--- Work to complete ---
(1) According to the burn study abstract, what was the primary outcome?
(2) List every statistical test that the burn study abstract names for comparing data.
(3) Copy the burn study abstract word for word, from "Methods. We retrospectively" up to and including "p<0.05 was significant.".

--- Extract to read ---
··········
Determinants of Survival and Mortality Patterns in 99 Consecutive Burn Admissions at a North-Indian Tertiary Network: A Retrospective Cohort Study
Keywords:
Burns, Tbsa, Mortality, Sepsis, Inhalation Injury, India, Retrospective Cohort.Abstract
Background. Burns remain a major cause of injury in low- and middle-income countries, yet granular outcome data from North-Indian districts are scarce.
Methods. We retrospectively analysed 99 consecutive acute thermal-injury admissions (January 2023 – March 2024) to four linked tertiary units in western Uttar Pradesh. Demographic, clinical-burn and outcome variables were extracted from prospectively maintained ward registers and validated against referral slips. Primary outcome was in-hospital survival; secondary outcomes were timing and proximate cause of death. Categorical data were compared with χ² or Fisher’s exact test and continuous variables with t- or Mann–Whitney-U tests; p<0.05 was significant.
··········
--- Supplied records ---

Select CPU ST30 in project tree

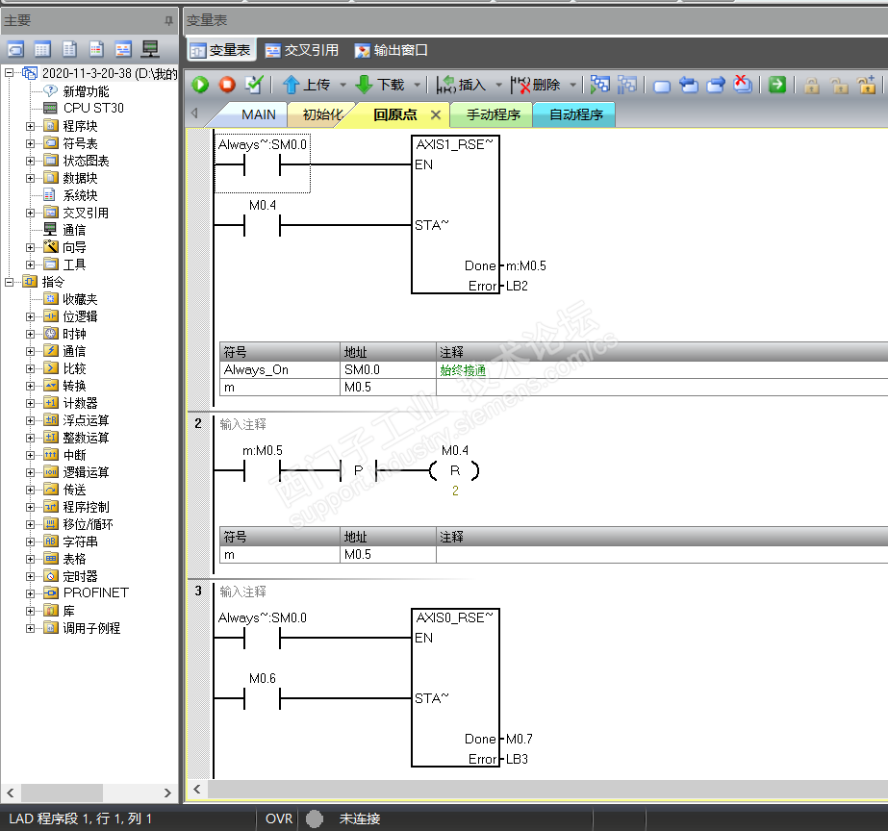click(x=92, y=109)
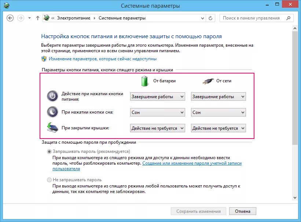Click the sleep button moon icon
The image size is (301, 222).
tap(52, 112)
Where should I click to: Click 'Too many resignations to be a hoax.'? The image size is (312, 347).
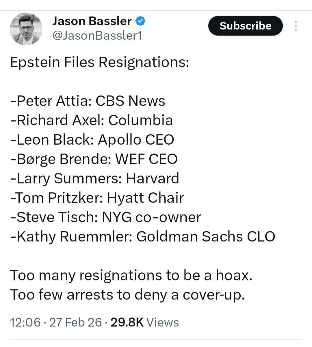point(131,275)
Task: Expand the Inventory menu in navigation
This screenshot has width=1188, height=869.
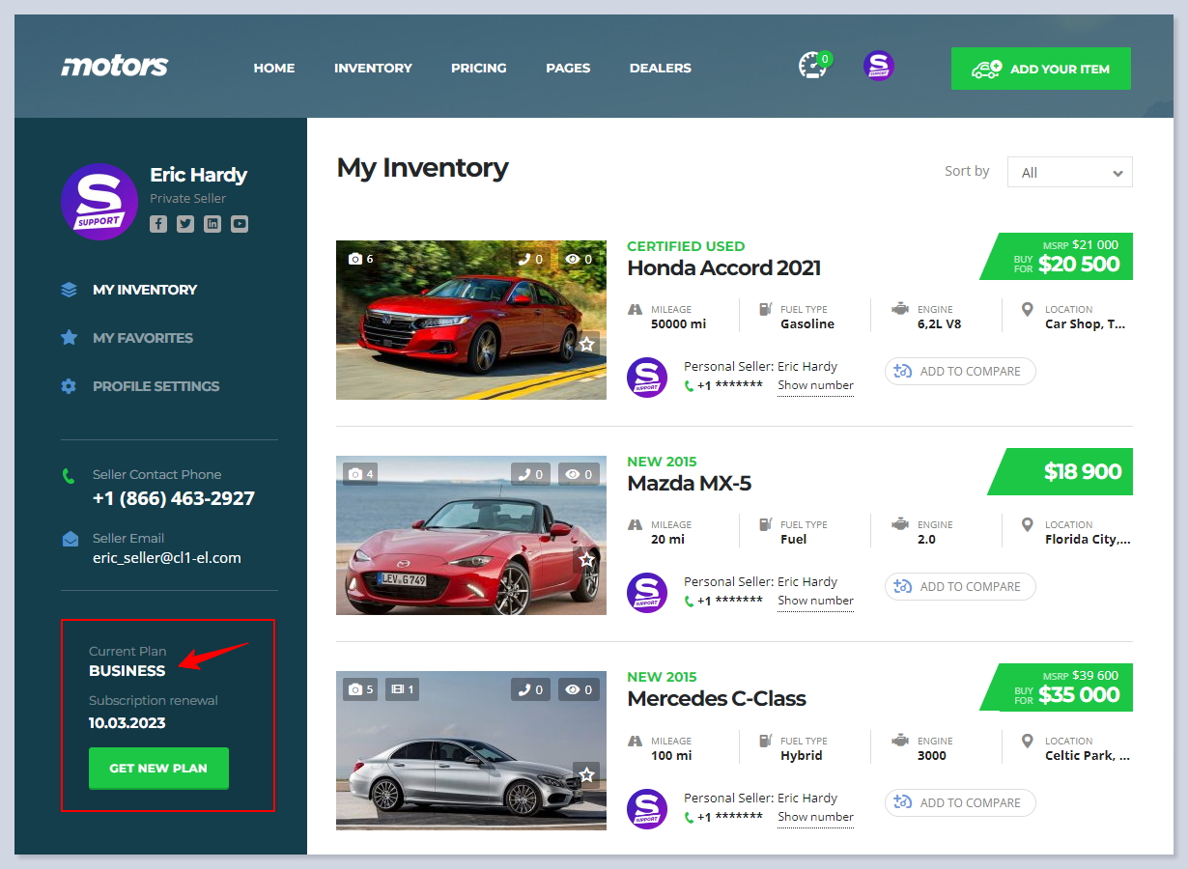Action: (373, 69)
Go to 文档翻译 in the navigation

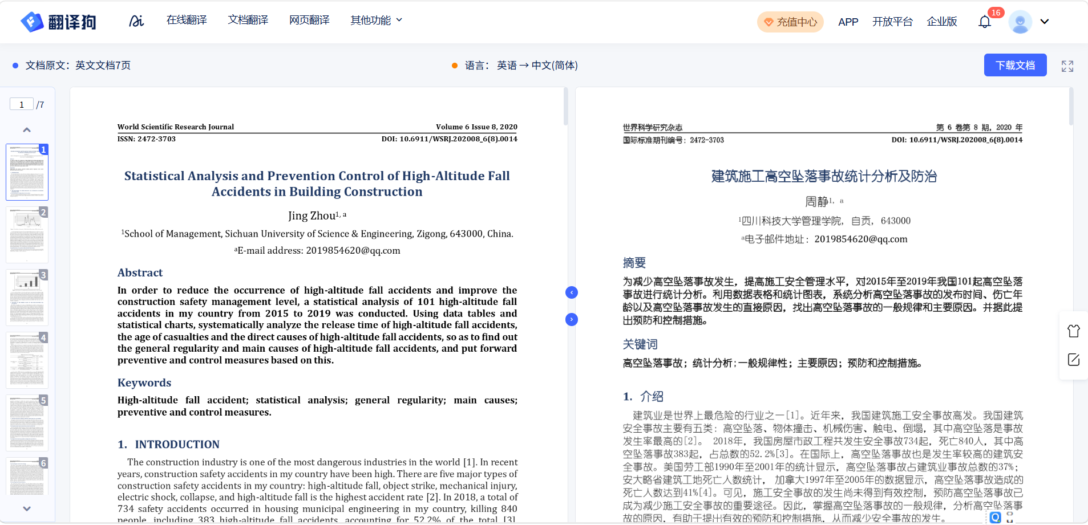(248, 21)
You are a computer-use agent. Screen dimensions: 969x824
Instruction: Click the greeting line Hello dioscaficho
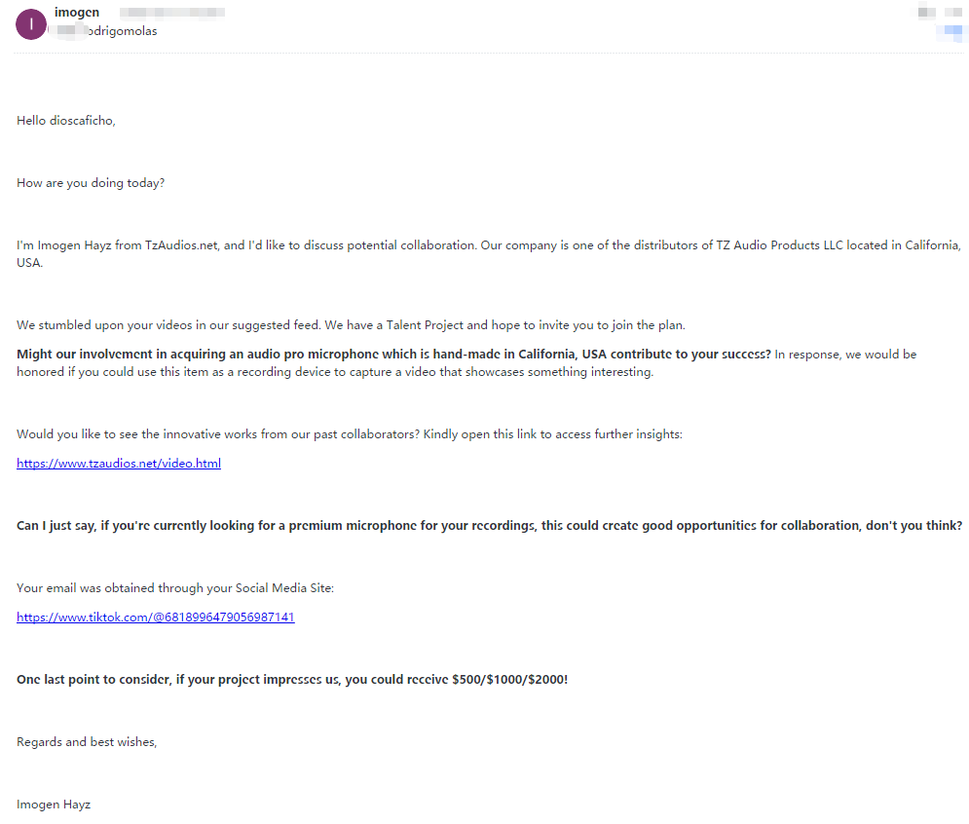coord(66,121)
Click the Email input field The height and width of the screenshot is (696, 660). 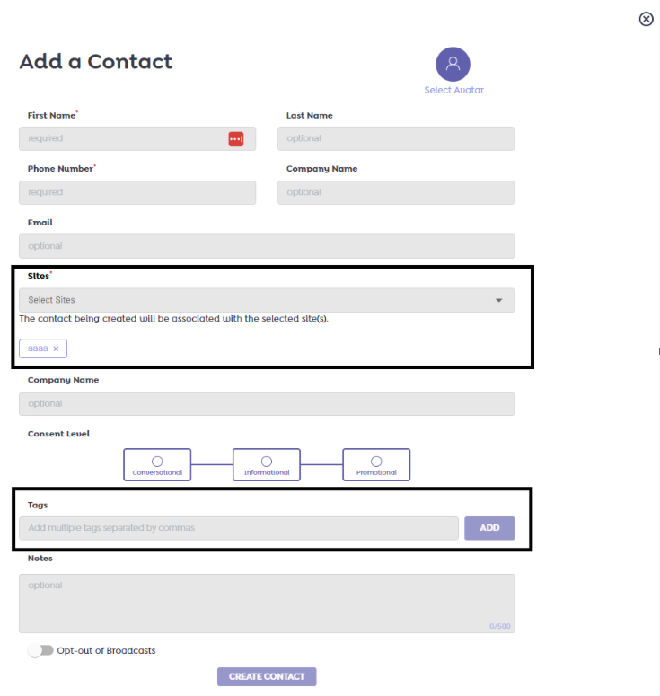(x=266, y=246)
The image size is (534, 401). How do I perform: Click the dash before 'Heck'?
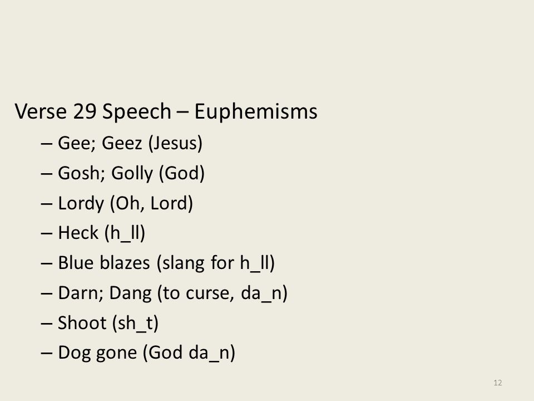[x=46, y=233]
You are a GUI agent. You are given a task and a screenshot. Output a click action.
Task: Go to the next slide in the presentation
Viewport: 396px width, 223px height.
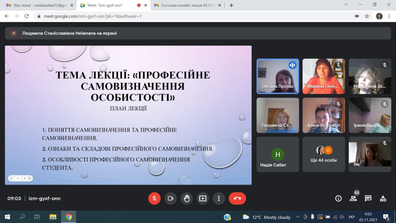point(24,178)
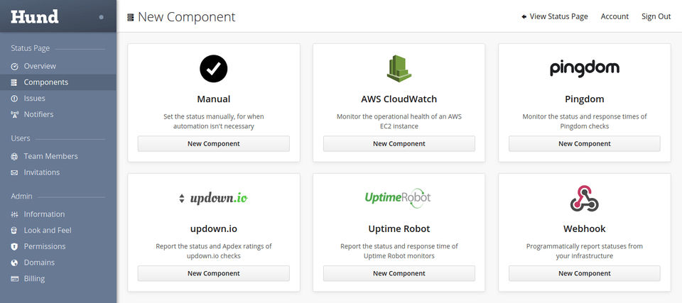The width and height of the screenshot is (682, 303).
Task: Click the Manual checkmark icon
Action: [x=214, y=69]
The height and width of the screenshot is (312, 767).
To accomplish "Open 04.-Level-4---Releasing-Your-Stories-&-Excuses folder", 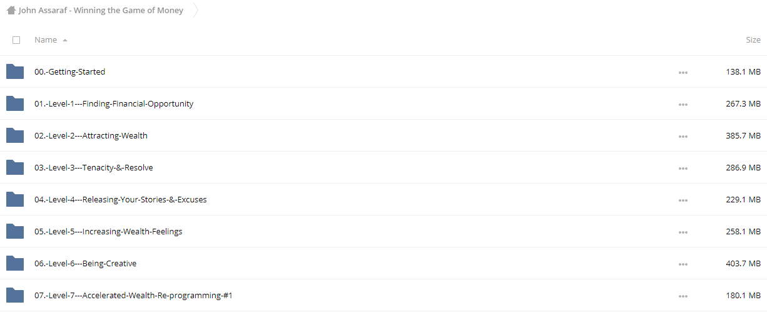I will tap(121, 200).
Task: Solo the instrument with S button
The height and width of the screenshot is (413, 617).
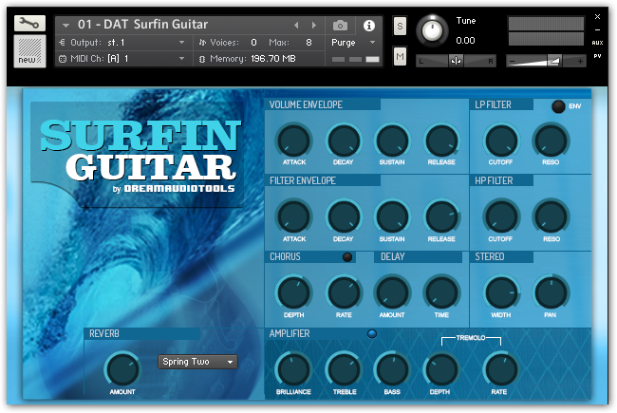Action: click(x=400, y=25)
··········
--- Answers per task ---
(1) In-hospital survival.

(2) χ² test, Fisher's exact test, t-test, Mann–Whitney-U test

(3)
Methods. We retrospectively analysed 99 consecutive acute thermal-injury admissions (January 2023 – March 2024) to four linked tertiary units in western Uttar Pradesh. Demographic, clinical-burn and outcome variables were extracted from prospectively maintained ward registers and validated against referral slips. Primary outcome was in-hospital survival; secondary outcomes were timing and proximate cause of death. Categorical data were compared with χ² or Fisher’s exact test and continuous variables with t- or Mann–Whitney-U tests; p<0.05 was significant.